I had the surgery in August 2020 and all went well. The surgeon ended up removing my left ovary because it was stuck to my colon with scar tissue. Two days after the surgery, the surgeon came into my hospital room to see me. ‘The pathologist found cancer on your ovary.’ My mind started racing, a million thoughts going through my head. How is this possible? Cervical cancer doesn’t typically metastasize to the ovary. Was this a second cancer? The ovary is out now, so maybe I am fine.
I immediately contacted my oncologist so he could review the report. The pathologist listed it as a type of ovarian cancer. He didn’t feel it was right, and sent the slides to his pathologist for a second opinion. Another week of waiting and wondering what was happening. Finally he called me on the evening of August 27, 2020. ‘There is a malignancy and it appears to be a recurrence of cervical cancer. Your cancer is back.’
The following weeks were met with appointments and scans to determine where else the cancer was. Scans showed there was lymph node involvement, and I later found out there was also cancer on the omentum. There was also a nodule on my lung, but it was too small to determine if it was involved and too small to biopsy. So I was now at least stage 3, possibly stage 4 if the lung was involved. In September, I began high dose chemotherapy every 3 weeks. My hair was going to fall out and I was going to be sick, so I had to tell my kids the whole truth.
They were now 9 and 7. I told them I had cancer and that I had to get medicine to help.
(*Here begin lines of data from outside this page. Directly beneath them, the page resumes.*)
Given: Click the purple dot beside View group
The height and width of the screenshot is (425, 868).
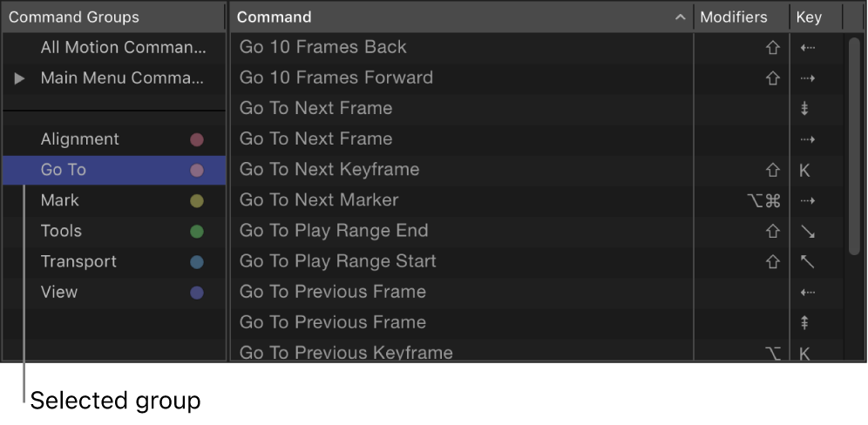Looking at the screenshot, I should click(x=197, y=293).
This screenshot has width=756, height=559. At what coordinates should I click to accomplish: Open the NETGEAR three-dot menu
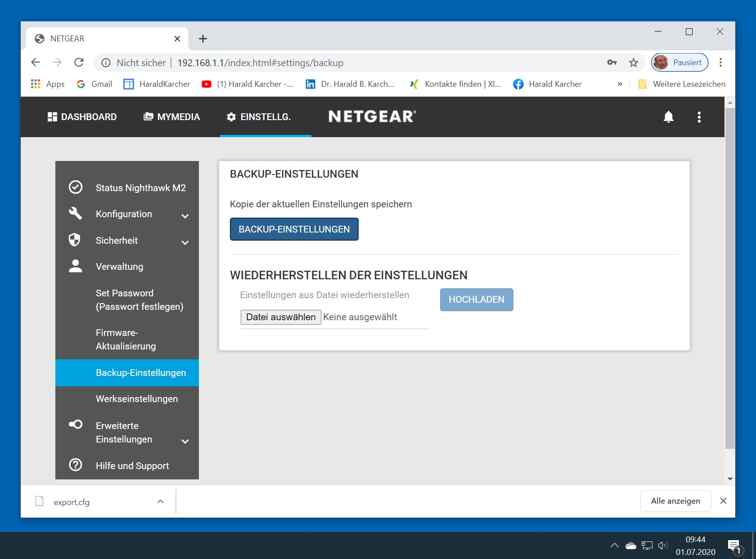[699, 117]
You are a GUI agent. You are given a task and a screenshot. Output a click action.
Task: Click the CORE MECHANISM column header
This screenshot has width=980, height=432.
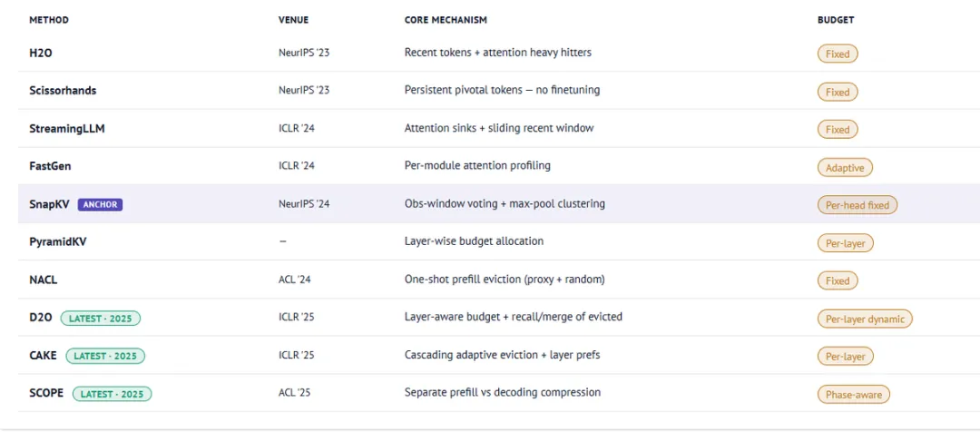click(x=446, y=20)
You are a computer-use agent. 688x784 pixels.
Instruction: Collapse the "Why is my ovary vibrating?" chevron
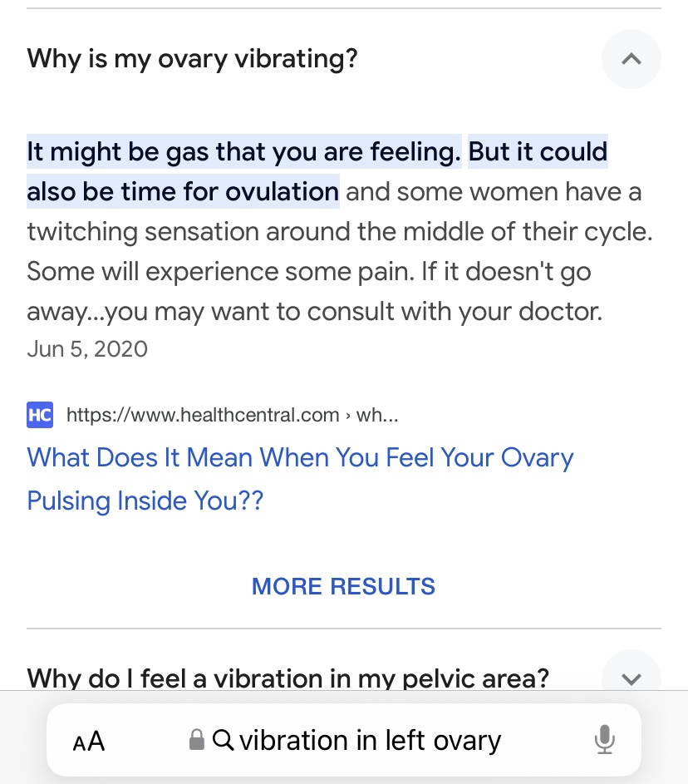631,59
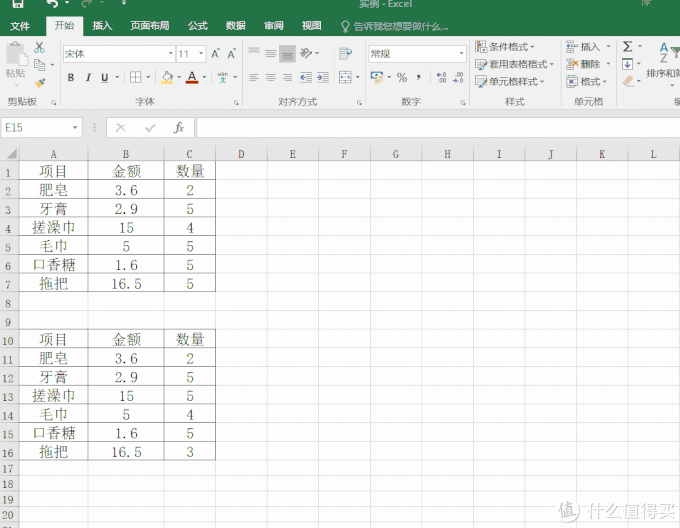The width and height of the screenshot is (680, 528).
Task: Click the Percent Style button
Action: coord(402,78)
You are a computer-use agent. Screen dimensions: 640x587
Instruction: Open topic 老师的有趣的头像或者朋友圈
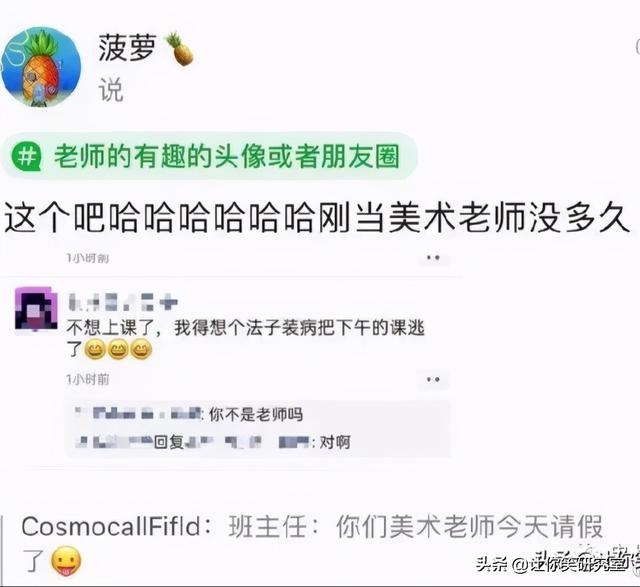tap(227, 157)
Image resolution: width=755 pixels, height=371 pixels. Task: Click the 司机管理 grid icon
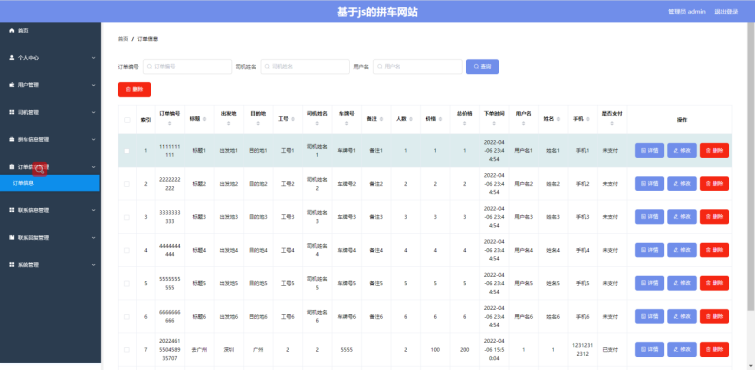(x=12, y=112)
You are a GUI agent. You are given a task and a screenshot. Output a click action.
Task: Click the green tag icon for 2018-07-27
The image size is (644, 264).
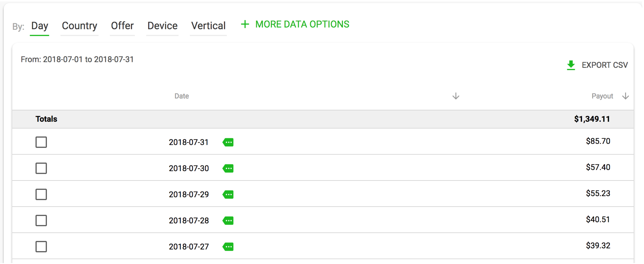(228, 246)
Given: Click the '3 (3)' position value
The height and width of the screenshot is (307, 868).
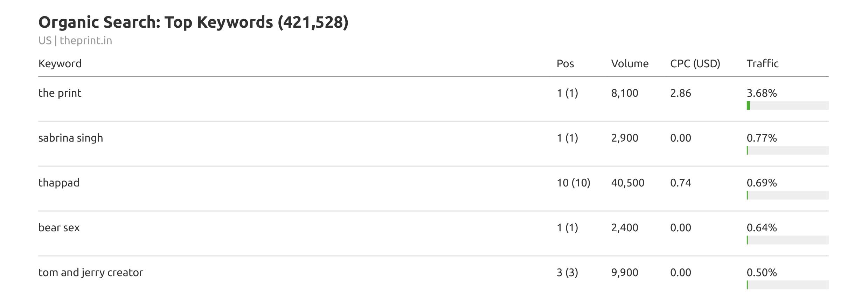Looking at the screenshot, I should 567,273.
I told them I was going to be fine, because I am strong and I am a fighter. They handled it with so much grace and maturity. They watched me as my hair fell out and I shaved my head. My son said, ‘Well, now we can put the windows down in the car and your hair won’t get messed up!’ They watched me every 3 weeks, unable to get out of bed, unable to eat, and just completely miserable.
At this time they were also starting a new school year during unprecedented times. Thankfully, our district managed to come up with a 5-day plan, but here they were, going to school with a mask on and unable to really connect with anyone. All while so much was happening at home. I knew it was affecting them and did my best to talk to them about it, but they always put on a brave face. I let their teachers know, so if they had trouble in school they could let me know.
I did my best to be normal when I was feeling well. We celebrated Thanksgiving and Christmas, we celebrated their birthdays. As things opened up more, we went places. My daughter continued with dance and my son with taekwondo. They competed and my son earned his black belt. They were absolute rock stars in how they handled things. I completed treatment but unfortunately, the cancer was not gone. All of my tumors were smaller, but at this point my treatment became palliative. I began maintenance treatment in March 2021 to try to prevent the tumors from growing or spreading.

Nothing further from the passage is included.